Beware of texts warning of suspicious account activity

Scammers may love email to deliver phishing links and malware-ridden attachments via email, but some are now resorting to text messages. Texts are sent warning of a security breach, account hack, or other need to call a support line. The number provided will be answered by a scammer who will attempt to relieve you of your credit card information or bank account details, or will attempt to gather information that can be used in a future phishing attack.

Fake stores offering fake Black Friday deals

Social media websites advertise amazing discounts and many fake Black Friday deals. Spam emails are sent in the millions with fantastic “too good to be true” offers. Many of these are fake Black Friday deals designed to get you to part with your credit card number. When browsing the Internet, you may have pop-up adverts appear with links to these websites or they may appear in Ad blocks on legitimate websites.

Some of these adverts will direct you to online stores that you may never have heard of; yet the discounts do tempt many visitors to make a purchase. Any goods ordered will not be received and credit cards will be charged repeatedly.

Before making any purchase, take a few minutes to verify the company’s identity, address, and location. Don’t be afraid to give the store a call. It is better to be safe than sorry.

Your order can’t be delivered

Next week you may receive an email telling you your order cannot be delivered. Your purchases are unlikely to be specified in the email, only a link to the delivery company’s website. You will be asked to make alternative arrangements to collect your order or provide an alternative date when you will be home.

The links direct users to phishing websites aimed at getting visitors to divulge sensitive information. Delivery receipts and invoices are also sent via email. These contain malware, and opening the files will see your computer compromised. Be especially wary of PDF files, JPEGs, ZIP, and EXE files. Many file attachments have the suffixes masked to fool users into opening them. They contain malware such as keyloggers, or will allow hackers to take control of your device.

Only make purchases from stores offering a secure HTTPS connection

To avoid phishing and other malicious websites, use your common sense.

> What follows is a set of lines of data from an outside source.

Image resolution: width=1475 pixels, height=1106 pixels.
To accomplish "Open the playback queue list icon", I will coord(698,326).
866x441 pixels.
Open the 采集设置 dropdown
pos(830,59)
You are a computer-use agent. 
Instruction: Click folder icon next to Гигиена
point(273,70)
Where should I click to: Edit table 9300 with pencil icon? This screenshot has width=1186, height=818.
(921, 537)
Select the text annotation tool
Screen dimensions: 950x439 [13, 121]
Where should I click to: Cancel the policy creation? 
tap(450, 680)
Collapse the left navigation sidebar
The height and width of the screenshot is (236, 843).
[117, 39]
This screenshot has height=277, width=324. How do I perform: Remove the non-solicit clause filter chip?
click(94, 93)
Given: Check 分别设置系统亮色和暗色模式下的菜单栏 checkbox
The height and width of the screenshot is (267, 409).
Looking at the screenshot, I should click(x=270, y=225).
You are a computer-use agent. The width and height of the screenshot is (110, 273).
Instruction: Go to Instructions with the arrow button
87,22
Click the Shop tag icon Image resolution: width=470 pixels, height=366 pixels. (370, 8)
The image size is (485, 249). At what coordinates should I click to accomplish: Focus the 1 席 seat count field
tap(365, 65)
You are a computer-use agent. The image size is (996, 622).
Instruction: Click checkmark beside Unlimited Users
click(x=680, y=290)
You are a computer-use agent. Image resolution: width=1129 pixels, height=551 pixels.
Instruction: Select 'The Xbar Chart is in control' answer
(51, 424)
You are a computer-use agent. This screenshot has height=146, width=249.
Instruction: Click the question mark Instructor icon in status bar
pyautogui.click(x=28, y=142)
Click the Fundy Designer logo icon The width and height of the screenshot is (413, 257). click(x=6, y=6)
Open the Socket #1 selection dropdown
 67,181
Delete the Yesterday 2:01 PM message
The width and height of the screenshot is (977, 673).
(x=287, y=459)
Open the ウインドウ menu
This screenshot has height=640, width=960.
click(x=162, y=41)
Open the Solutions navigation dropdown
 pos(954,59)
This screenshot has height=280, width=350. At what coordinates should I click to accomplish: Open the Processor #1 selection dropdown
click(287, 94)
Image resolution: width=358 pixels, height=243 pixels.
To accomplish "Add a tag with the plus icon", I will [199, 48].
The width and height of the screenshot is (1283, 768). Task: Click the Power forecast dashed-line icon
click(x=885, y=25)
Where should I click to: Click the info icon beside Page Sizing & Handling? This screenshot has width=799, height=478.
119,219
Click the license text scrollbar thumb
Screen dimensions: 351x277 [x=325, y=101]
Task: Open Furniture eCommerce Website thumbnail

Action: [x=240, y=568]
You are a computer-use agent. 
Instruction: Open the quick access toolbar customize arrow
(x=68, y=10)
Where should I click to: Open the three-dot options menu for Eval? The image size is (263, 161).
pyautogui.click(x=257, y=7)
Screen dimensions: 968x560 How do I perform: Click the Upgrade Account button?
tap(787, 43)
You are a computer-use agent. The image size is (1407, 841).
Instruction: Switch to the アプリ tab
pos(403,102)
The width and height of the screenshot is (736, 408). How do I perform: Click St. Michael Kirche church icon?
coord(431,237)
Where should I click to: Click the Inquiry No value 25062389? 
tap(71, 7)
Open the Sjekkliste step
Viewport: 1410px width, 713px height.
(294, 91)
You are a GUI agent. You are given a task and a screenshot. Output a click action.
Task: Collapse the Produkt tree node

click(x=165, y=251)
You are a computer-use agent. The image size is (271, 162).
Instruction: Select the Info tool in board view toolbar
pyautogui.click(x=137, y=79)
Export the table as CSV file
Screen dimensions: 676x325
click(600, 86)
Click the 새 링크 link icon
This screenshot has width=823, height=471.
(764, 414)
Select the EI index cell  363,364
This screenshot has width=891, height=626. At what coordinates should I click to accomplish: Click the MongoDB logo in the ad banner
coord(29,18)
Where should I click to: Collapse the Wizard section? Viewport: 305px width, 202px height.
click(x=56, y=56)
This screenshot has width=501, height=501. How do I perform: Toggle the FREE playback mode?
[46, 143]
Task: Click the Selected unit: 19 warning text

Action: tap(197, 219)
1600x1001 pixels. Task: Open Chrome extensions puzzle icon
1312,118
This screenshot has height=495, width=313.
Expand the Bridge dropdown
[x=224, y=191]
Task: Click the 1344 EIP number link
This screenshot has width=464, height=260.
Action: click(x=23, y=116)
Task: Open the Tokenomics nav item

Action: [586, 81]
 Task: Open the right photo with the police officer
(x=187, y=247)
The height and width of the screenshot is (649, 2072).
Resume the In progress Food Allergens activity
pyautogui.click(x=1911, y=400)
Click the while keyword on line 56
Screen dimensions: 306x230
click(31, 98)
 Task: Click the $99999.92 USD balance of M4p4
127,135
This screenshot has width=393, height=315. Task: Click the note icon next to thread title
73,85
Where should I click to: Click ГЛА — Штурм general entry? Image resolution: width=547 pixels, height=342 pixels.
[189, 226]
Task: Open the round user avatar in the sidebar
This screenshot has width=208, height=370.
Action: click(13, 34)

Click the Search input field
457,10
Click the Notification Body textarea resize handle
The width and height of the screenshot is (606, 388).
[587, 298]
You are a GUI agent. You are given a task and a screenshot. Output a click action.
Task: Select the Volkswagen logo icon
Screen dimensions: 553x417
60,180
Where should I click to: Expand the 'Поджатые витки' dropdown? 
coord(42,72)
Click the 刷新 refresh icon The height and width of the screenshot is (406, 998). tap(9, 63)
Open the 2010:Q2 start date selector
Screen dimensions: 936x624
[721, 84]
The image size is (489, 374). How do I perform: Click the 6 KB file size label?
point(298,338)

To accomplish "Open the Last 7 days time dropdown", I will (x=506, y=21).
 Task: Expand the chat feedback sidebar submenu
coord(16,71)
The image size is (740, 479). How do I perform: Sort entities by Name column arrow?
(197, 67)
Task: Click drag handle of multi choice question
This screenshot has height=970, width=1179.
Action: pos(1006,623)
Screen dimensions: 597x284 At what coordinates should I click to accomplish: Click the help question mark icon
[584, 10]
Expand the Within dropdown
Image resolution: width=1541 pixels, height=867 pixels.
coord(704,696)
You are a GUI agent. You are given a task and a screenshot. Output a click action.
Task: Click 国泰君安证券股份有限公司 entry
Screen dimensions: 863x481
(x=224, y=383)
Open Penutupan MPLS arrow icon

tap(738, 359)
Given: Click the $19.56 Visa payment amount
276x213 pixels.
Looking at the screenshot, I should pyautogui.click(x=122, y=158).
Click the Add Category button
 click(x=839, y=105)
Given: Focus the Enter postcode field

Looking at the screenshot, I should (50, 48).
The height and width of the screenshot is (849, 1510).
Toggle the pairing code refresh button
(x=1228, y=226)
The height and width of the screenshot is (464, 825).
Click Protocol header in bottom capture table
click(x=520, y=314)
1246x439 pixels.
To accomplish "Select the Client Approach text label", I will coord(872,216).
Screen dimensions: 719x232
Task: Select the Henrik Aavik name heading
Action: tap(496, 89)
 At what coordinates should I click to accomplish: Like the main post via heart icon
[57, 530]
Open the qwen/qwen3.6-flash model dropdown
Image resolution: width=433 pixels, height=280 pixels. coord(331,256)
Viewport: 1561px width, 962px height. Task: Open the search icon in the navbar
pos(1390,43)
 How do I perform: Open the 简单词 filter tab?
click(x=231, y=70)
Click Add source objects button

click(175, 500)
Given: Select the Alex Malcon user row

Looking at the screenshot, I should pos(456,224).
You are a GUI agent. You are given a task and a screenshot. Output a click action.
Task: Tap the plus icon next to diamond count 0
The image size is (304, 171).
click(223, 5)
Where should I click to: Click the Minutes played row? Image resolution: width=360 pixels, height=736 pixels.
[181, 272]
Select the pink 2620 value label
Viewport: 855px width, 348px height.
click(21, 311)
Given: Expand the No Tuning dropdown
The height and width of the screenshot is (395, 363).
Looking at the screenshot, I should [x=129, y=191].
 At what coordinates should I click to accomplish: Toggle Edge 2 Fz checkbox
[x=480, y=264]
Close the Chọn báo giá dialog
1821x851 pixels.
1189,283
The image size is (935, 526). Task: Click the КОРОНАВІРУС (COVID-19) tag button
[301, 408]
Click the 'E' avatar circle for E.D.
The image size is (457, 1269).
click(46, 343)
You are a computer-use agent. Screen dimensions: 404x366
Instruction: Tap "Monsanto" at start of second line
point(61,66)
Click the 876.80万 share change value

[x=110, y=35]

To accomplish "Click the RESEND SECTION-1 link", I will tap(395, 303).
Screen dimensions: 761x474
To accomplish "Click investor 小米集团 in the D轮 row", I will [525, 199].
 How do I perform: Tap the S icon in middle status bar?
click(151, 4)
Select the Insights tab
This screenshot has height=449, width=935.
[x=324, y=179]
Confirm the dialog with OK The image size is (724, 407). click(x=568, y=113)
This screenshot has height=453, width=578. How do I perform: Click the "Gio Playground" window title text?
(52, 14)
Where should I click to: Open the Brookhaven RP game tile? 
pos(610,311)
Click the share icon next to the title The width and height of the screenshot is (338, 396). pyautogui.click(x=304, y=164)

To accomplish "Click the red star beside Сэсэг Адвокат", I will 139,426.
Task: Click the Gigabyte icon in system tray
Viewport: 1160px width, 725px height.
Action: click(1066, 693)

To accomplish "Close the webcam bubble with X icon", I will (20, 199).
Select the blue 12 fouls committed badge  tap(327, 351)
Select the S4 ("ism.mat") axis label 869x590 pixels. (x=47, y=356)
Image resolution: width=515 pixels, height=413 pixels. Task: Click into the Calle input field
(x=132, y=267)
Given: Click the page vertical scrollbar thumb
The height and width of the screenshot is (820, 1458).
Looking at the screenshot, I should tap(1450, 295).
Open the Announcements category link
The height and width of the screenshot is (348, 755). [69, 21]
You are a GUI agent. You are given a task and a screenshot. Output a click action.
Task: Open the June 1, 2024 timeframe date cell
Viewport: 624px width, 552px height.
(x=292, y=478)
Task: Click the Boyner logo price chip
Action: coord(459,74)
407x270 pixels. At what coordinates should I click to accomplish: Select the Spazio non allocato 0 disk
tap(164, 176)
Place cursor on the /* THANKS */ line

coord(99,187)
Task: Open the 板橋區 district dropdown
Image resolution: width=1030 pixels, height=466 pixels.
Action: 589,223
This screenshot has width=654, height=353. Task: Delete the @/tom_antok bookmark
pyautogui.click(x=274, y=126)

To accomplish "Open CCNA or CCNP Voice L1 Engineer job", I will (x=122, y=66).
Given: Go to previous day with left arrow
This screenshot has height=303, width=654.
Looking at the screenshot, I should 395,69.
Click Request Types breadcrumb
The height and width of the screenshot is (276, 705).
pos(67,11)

If a deal sounds too good to be true it probably is. Before you make a purchase, check the website has a padlock next to the URL and the web address starts with HTTPS.

This is not a guarantee that the website is genuine, as security certificates can be faked. But it will give you a better idea if the website can be trusted. Also never make any purchase while connected to the Internet via an open Wi-Fi network. You never know who might be eavesdropping on your session.

If you want to protect against fake Black Friday deals, or keep your work network secure and free from malware, consider installing a web filtering solution. It will take the guesswork out of online purchases, and will block phishing websites, popups, and malicious adverts. Coupled with an anti-spam solution to catch malicious emails, you will be better protected from online scammers and cyberattacks.